## The problem
The full set of entries is to be returned word for word.

Saved data entries:
'''

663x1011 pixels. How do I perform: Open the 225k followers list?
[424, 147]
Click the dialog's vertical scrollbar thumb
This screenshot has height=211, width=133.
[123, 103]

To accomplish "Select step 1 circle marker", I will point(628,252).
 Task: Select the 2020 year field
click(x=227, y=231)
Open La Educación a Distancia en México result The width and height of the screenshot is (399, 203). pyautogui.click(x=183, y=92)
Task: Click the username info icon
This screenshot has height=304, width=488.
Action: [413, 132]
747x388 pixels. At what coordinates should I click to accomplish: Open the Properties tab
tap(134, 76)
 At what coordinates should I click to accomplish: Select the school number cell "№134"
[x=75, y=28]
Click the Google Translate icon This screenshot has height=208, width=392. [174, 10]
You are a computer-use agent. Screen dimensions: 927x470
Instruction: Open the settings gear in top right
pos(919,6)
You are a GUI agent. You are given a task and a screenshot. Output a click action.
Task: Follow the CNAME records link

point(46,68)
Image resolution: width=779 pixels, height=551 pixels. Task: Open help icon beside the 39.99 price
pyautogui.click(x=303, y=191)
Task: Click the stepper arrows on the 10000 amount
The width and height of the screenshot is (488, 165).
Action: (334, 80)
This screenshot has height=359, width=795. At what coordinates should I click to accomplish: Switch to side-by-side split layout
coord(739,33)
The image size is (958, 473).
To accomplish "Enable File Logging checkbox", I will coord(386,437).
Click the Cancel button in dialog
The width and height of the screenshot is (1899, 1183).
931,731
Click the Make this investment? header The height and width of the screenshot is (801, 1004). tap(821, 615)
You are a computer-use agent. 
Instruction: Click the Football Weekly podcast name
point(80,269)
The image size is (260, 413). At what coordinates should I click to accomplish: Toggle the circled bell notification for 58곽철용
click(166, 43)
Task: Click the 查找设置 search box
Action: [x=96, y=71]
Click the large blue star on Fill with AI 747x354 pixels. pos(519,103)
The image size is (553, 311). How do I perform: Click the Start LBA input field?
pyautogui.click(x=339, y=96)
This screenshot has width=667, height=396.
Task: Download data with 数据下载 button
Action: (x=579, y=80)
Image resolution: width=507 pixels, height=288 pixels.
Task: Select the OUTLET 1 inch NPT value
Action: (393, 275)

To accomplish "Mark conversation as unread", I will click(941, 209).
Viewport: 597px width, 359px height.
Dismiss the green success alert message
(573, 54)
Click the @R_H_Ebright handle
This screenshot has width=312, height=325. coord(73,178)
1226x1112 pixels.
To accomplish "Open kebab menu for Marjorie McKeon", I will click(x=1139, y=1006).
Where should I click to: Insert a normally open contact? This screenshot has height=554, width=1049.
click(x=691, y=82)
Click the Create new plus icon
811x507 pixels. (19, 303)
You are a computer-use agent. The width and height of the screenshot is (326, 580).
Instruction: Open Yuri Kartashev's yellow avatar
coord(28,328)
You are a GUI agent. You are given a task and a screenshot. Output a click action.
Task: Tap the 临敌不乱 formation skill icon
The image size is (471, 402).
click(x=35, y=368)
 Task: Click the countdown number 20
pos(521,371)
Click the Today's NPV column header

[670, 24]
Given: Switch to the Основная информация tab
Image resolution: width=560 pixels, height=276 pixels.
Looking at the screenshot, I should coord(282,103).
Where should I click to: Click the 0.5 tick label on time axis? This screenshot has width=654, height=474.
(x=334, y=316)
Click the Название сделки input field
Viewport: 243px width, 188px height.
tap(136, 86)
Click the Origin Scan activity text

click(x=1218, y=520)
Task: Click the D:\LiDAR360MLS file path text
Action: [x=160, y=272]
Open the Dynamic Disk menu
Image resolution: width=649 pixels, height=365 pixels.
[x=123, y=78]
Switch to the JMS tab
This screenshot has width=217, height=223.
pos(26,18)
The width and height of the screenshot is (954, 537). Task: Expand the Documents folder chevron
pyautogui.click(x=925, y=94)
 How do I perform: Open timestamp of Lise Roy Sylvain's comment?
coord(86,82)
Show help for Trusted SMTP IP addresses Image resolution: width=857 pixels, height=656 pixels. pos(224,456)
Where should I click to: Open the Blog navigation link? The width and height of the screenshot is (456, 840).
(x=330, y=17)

'''

## Solution for this task
663x1011 pixels. How do I perform: Open the 225k followers list?
[424, 147]
Click the dialog's vertical scrollbar thumb
This screenshot has height=211, width=133.
[123, 103]

To accomplish "Select step 1 circle marker", I will point(628,252).
 Task: Select the 2020 year field
click(x=227, y=231)
Open La Educación a Distancia en México result The width and height of the screenshot is (399, 203). pyautogui.click(x=183, y=92)
Task: Click the username info icon
This screenshot has height=304, width=488.
Action: [413, 132]
747x388 pixels. At what coordinates should I click to accomplish: Open the Properties tab
tap(134, 76)
 At what coordinates should I click to accomplish: Select the school number cell "№134"
[x=75, y=28]
Click the Google Translate icon This screenshot has height=208, width=392. [174, 10]
You are a computer-use agent. Screen dimensions: 927x470
Instruction: Open the settings gear in top right
pos(919,6)
You are a GUI agent. You are given a task and a screenshot. Output a click action.
Task: Follow the CNAME records link

point(46,68)
Image resolution: width=779 pixels, height=551 pixels. Task: Open help icon beside the 39.99 price
pyautogui.click(x=303, y=191)
Task: Click the stepper arrows on the 10000 amount
The width and height of the screenshot is (488, 165).
Action: (334, 80)
This screenshot has height=359, width=795. At what coordinates should I click to accomplish: Switch to side-by-side split layout
coord(739,33)
The image size is (958, 473).
To accomplish "Enable File Logging checkbox", I will coord(386,437).
Click the Cancel button in dialog
The width and height of the screenshot is (1899, 1183).
931,731
Click the Make this investment? header The height and width of the screenshot is (801, 1004). tap(821, 615)
You are a computer-use agent. 
Instruction: Click the Football Weekly podcast name
point(80,269)
The image size is (260, 413). At what coordinates should I click to accomplish: Toggle the circled bell notification for 58곽철용
click(166, 43)
Task: Click the 查找设置 search box
Action: [x=96, y=71]
Click the large blue star on Fill with AI 747x354 pixels. pos(519,103)
The image size is (553, 311). How do I perform: Click the Start LBA input field?
pyautogui.click(x=339, y=96)
This screenshot has width=667, height=396.
Task: Download data with 数据下载 button
Action: (x=579, y=80)
Image resolution: width=507 pixels, height=288 pixels.
Task: Select the OUTLET 1 inch NPT value
Action: (393, 275)

To accomplish "Mark conversation as unread", I will click(941, 209).
Viewport: 597px width, 359px height.
Dismiss the green success alert message
(573, 54)
Click the @R_H_Ebright handle
This screenshot has width=312, height=325. coord(73,178)
1226x1112 pixels.
To accomplish "Open kebab menu for Marjorie McKeon", I will click(x=1139, y=1006).
Where should I click to: Insert a normally open contact? This screenshot has height=554, width=1049.
click(x=691, y=82)
Click the Create new plus icon
811x507 pixels. (19, 303)
You are a computer-use agent. The width and height of the screenshot is (326, 580).
Instruction: Open Yuri Kartashev's yellow avatar
coord(28,328)
You are a GUI agent. You are given a task and a screenshot. Output a click action.
Task: Tap the 临敌不乱 formation skill icon
The image size is (471, 402).
click(x=35, y=368)
 Task: Click the countdown number 20
pos(521,371)
Click the Today's NPV column header

[670, 24]
Given: Switch to the Основная информация tab
Image resolution: width=560 pixels, height=276 pixels.
Looking at the screenshot, I should coord(282,103).
Where should I click to: Click the 0.5 tick label on time axis? This screenshot has width=654, height=474.
(x=334, y=316)
Click the Название сделки input field
Viewport: 243px width, 188px height.
tap(136, 86)
Click the Origin Scan activity text

click(x=1218, y=520)
Task: Click the D:\LiDAR360MLS file path text
Action: [x=160, y=272]
Open the Dynamic Disk menu
Image resolution: width=649 pixels, height=365 pixels.
[x=123, y=78]
Switch to the JMS tab
This screenshot has width=217, height=223.
pos(26,18)
The width and height of the screenshot is (954, 537). Task: Expand the Documents folder chevron
pyautogui.click(x=925, y=94)
 How do I perform: Open timestamp of Lise Roy Sylvain's comment?
coord(86,82)
Show help for Trusted SMTP IP addresses Image resolution: width=857 pixels, height=656 pixels. pos(224,456)
Where should I click to: Open the Blog navigation link? The width and height of the screenshot is (456, 840).
(x=330, y=17)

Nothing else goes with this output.